A presidente Patrícia Amorim disse que sim, destacando a chegada do time às quartas-de-final da competição. Muitos desdenharam, muitos ironizaram, muitos ignoraram essa declaração. Este OCE, seguindo sua filosofia de analisar o momento e sua inserção num contexto mais amplo, concorda com a afirmação da presidente do Flamengo: sim, o clube foi bem. Disputar a Copa Libertadores significa que o clube foi bem no ano anterior.
 Chegar as oitavas-de-final da competição significa que a equipe fez uma boa campanha.

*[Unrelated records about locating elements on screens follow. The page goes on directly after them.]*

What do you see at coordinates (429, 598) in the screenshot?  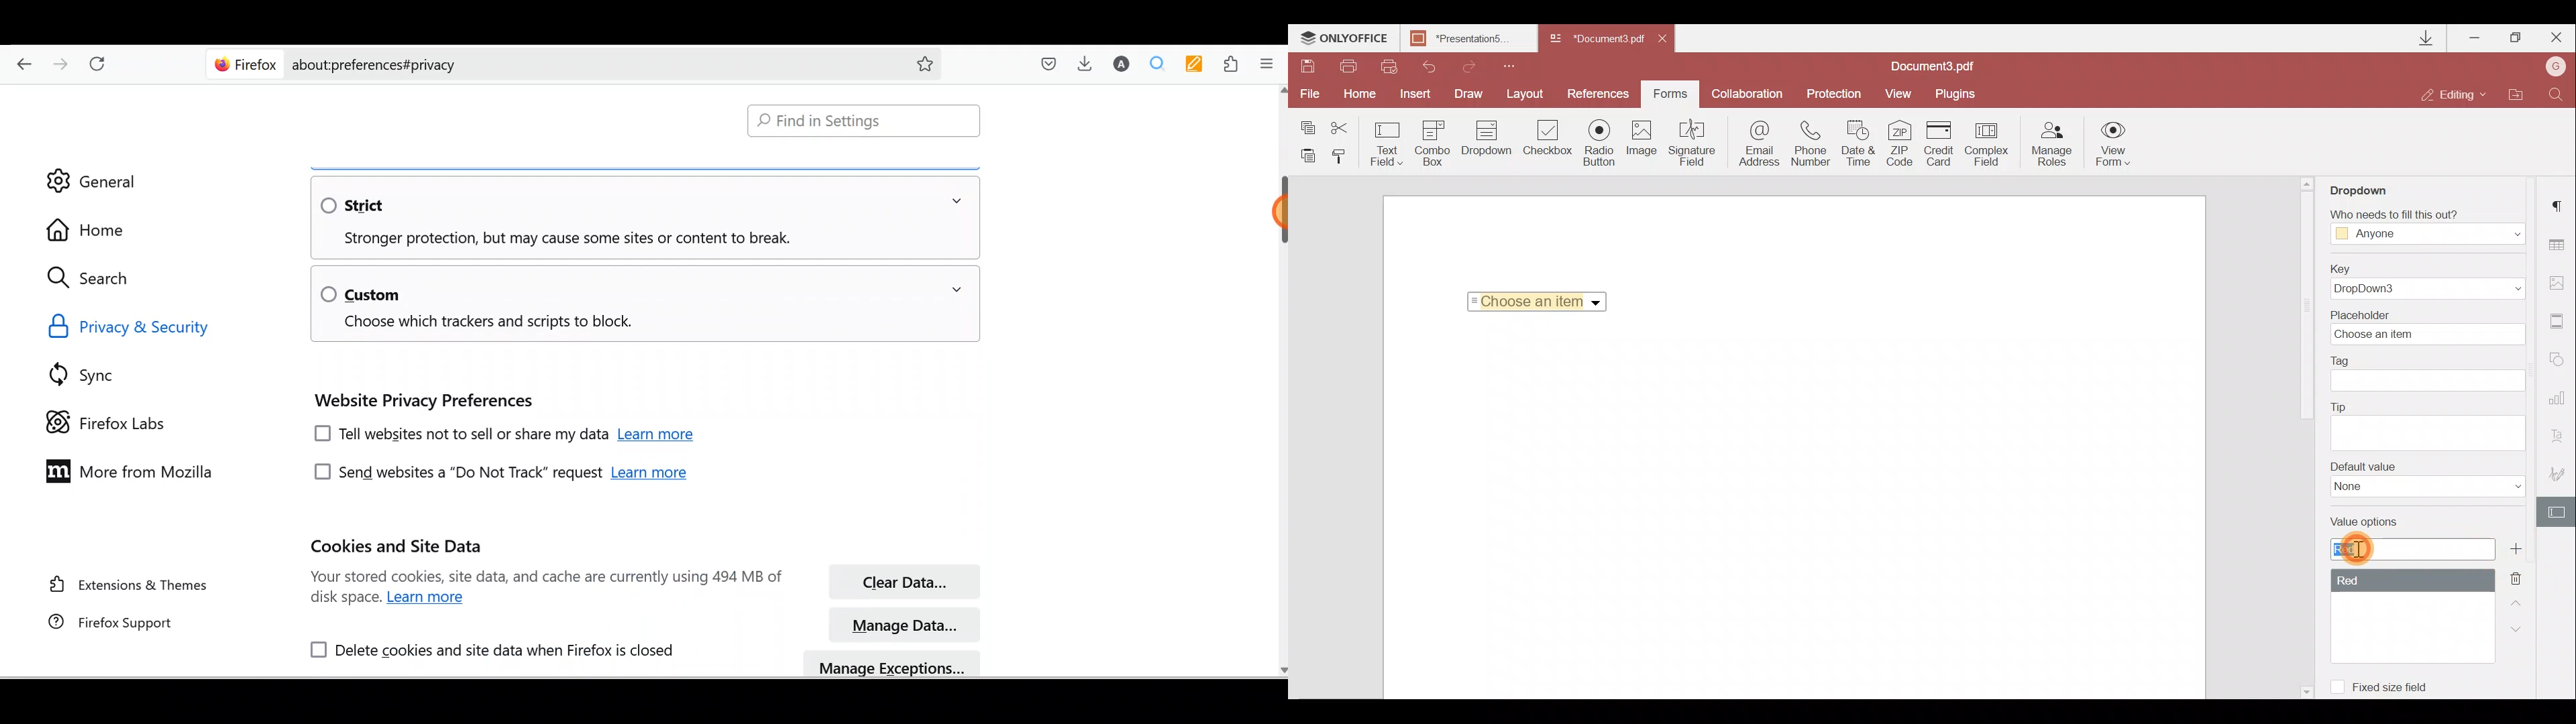 I see ` Learn more` at bounding box center [429, 598].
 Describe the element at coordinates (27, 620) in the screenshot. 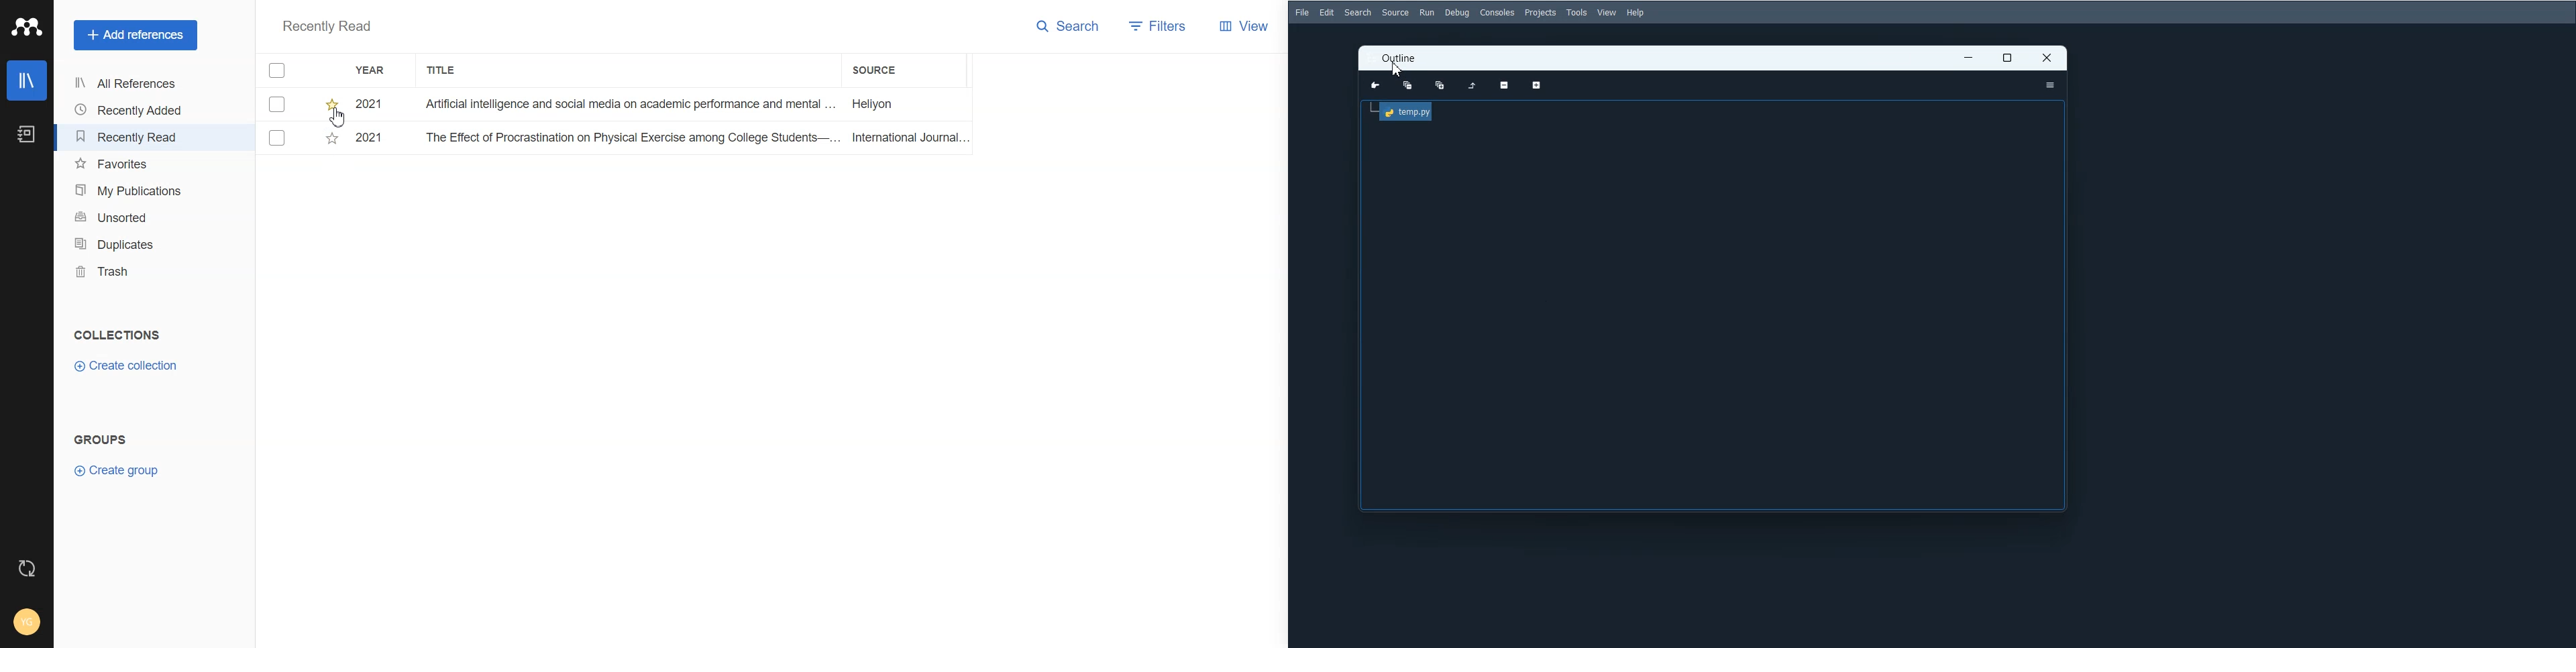

I see `Account` at that location.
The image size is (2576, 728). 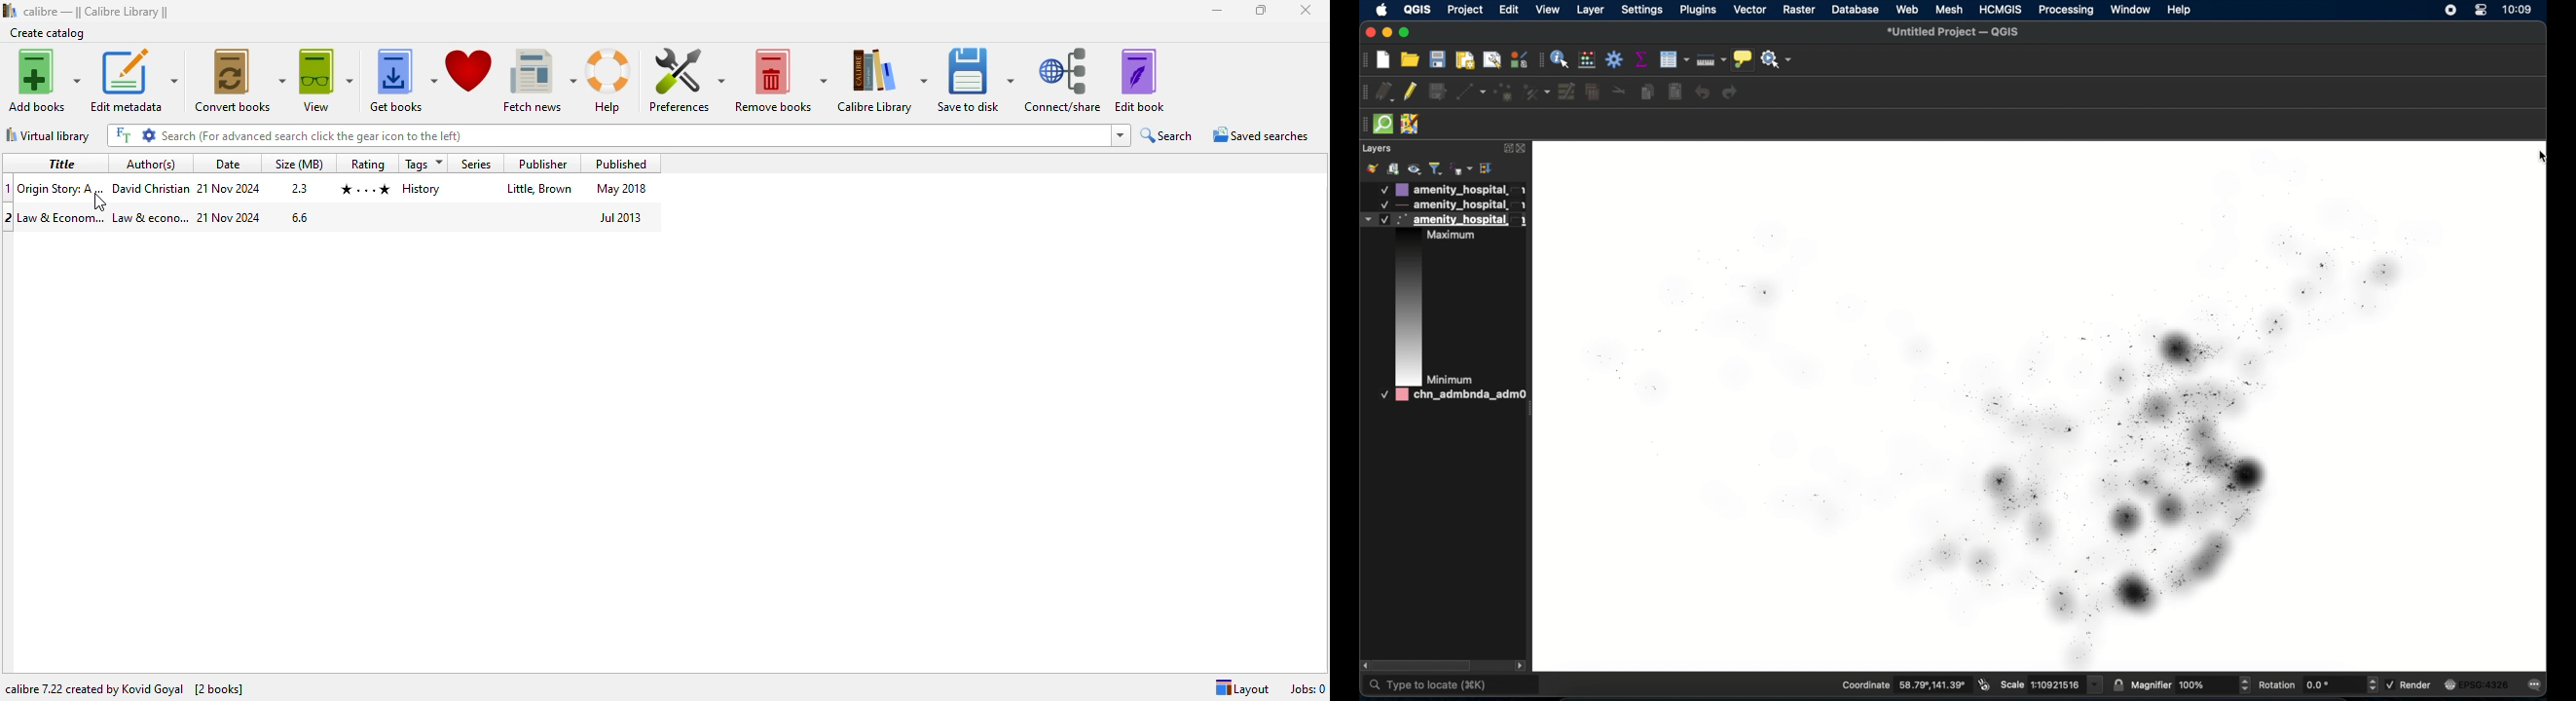 I want to click on type to locate, so click(x=1452, y=685).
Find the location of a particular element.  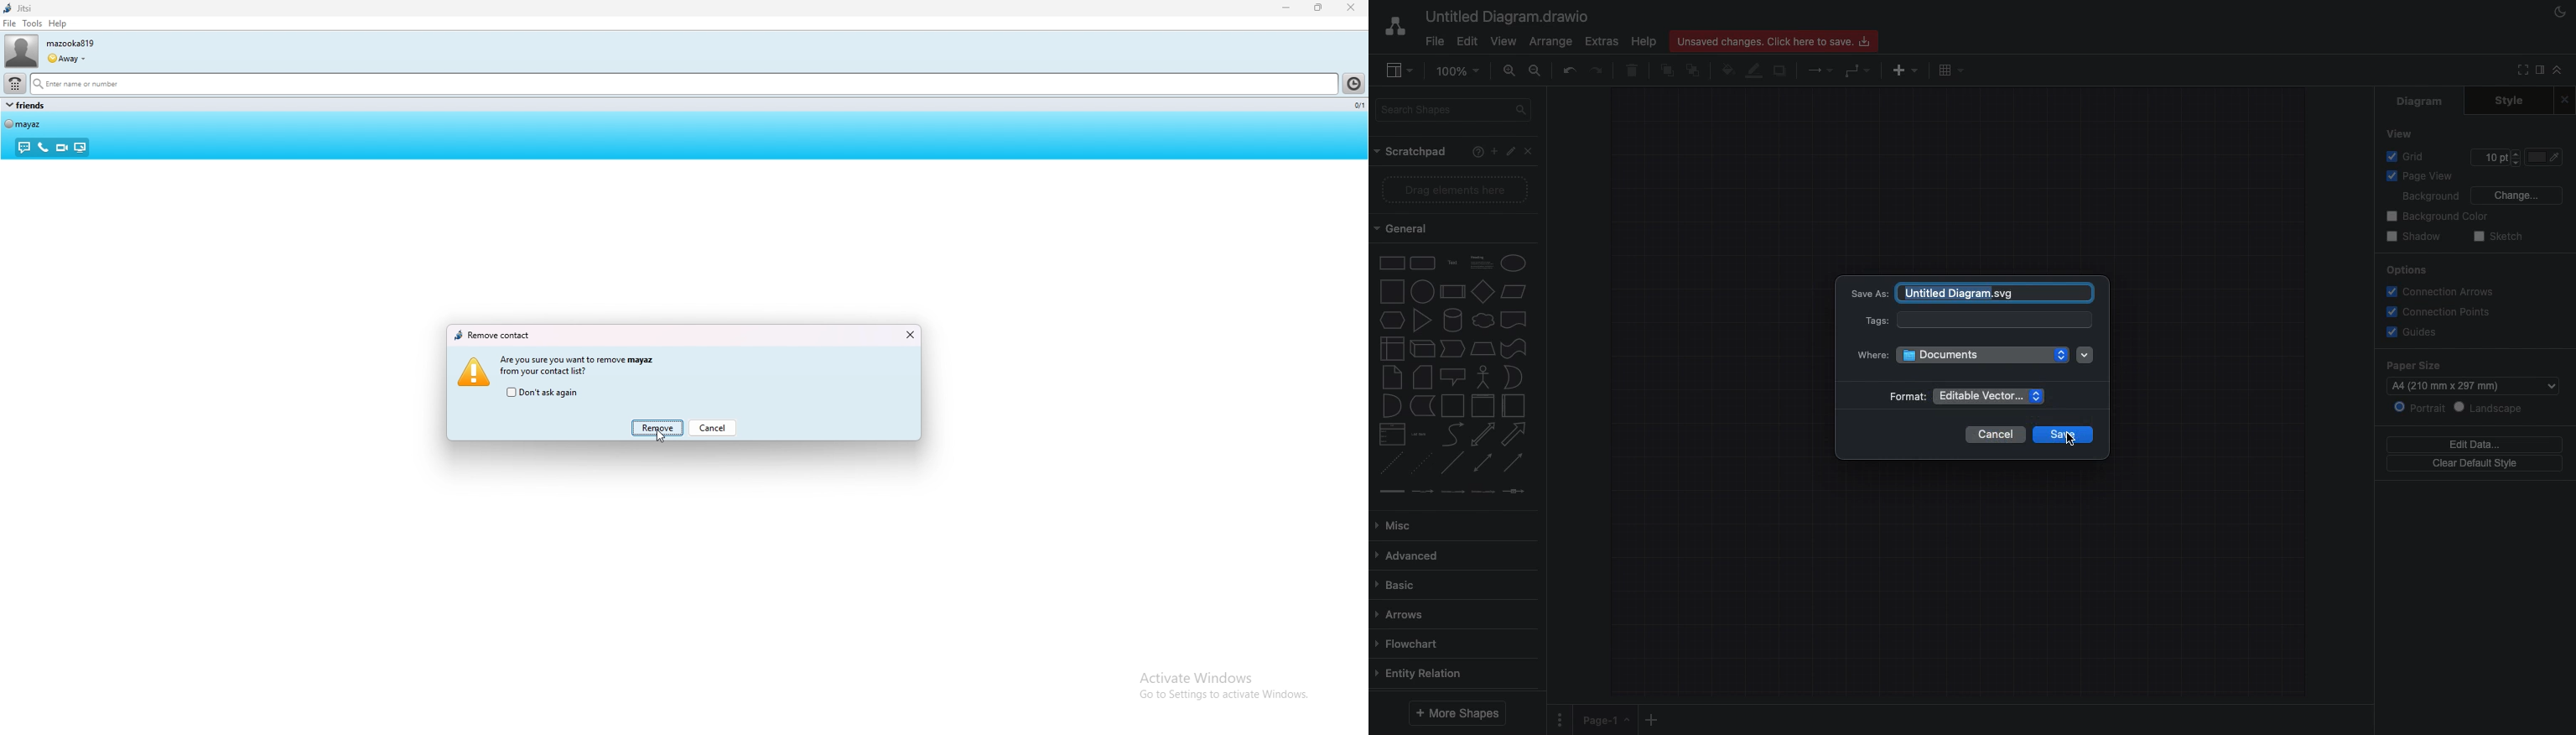

Scratchpad is located at coordinates (1410, 153).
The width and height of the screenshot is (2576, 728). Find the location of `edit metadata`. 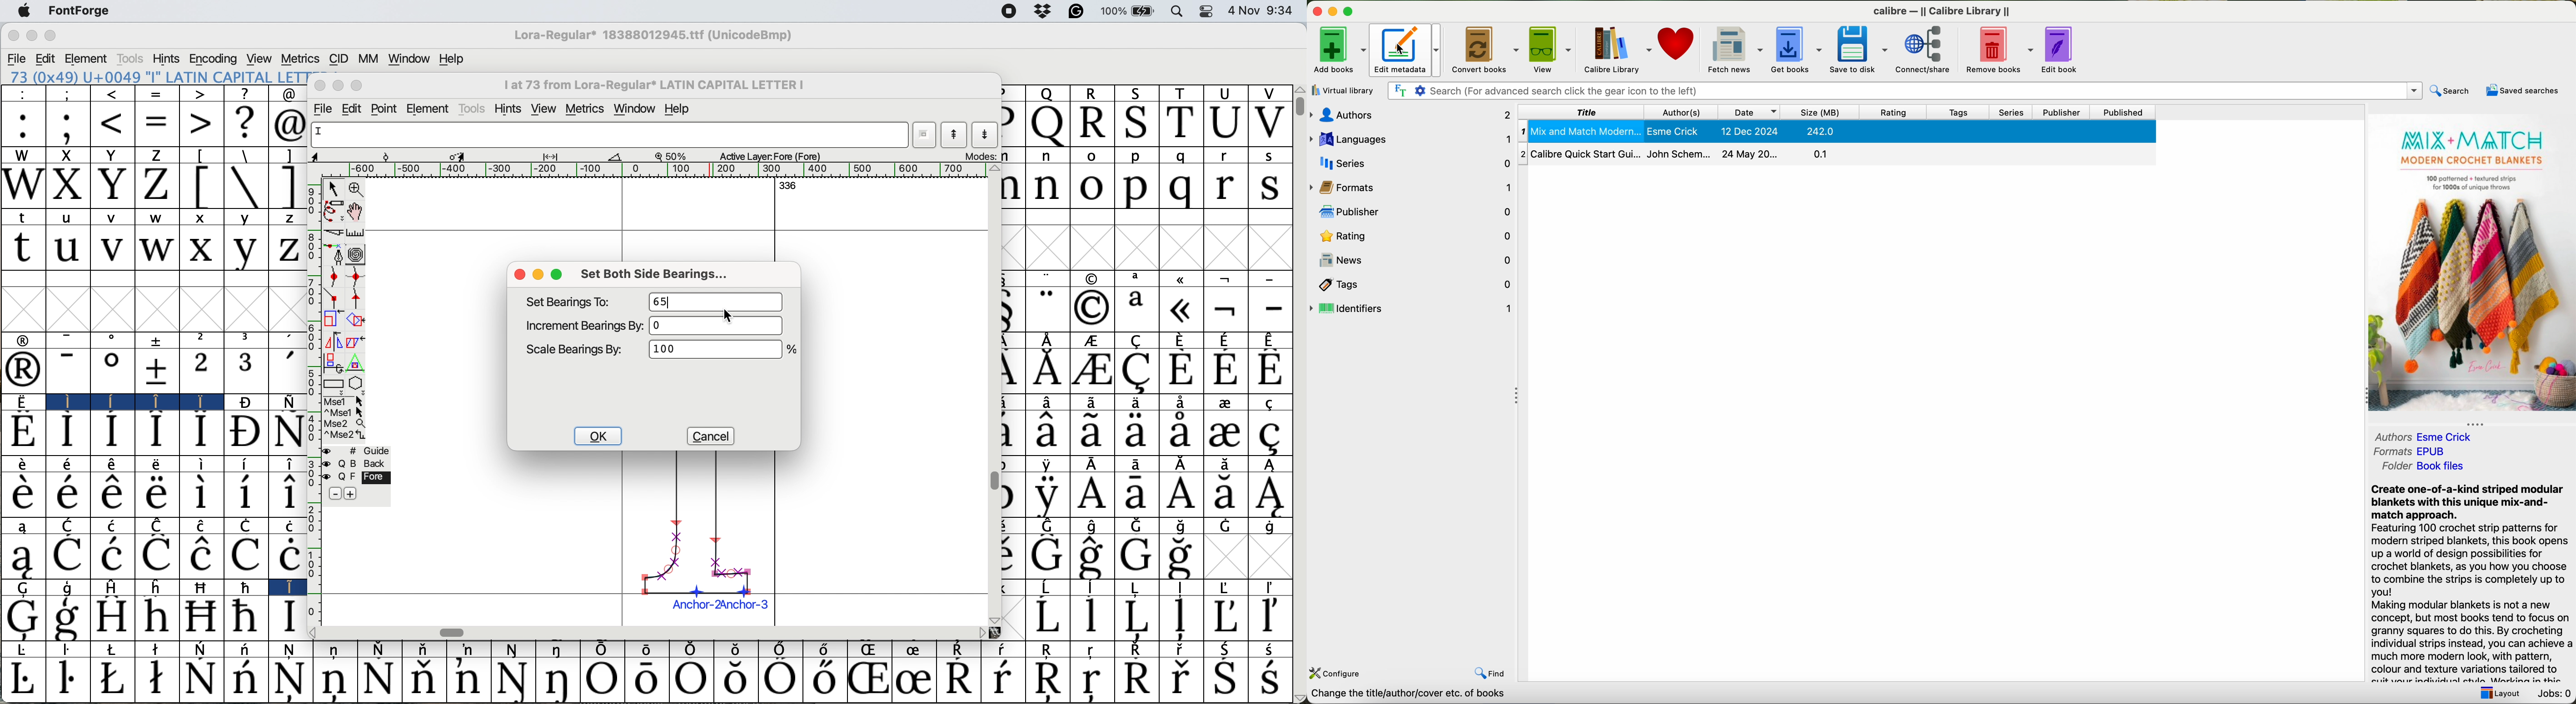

 Chegar às quartas-de-final significa uma campanha muito boa. Chegar às semi-finais significa uma campanha excelente. Chegar à final é uma campanha simplesmente excepcional.
 O título… Ora, título é título e é conquista de um só em meio a quarenta competidores (nessa edição 2010). Precisamos aprender a valorizar campanhas, a dar importância à consistência, à permanência e não somente a uma conquista que não poucas vezes é fruto de um acaso.
 Não é fácil disputar a Copa Santander Libertadores.
 Primeiro, pelos competidores em si, lembrando que a frase “não existem mais bobos no futebol” é muito verdadeira.
 Segundo, pelas diferenças dessa competição em relação às disputas brasileiras, a começar pela arbitragem.
 Terceiro, e não menos importante: em função de sua época de disputa, é muito comum os times brasileiros se encontrarem em processo de formação, de entrosamento, ou seja, ainda não estão prontos quando a disputa começa, logo nos primeiros dias de fevereiro, já tendo um deles passado (ou não) pela primeira fase classificatória.
 Então, foi bem, sim, o Flamengo nessa edição da Copa. Jogou contra equipes do Chile e da Venezuela, eliminou um igual do mesmo país e caiu diante de uma das equipes chilenas que já havia enfrentado na fase de grupos.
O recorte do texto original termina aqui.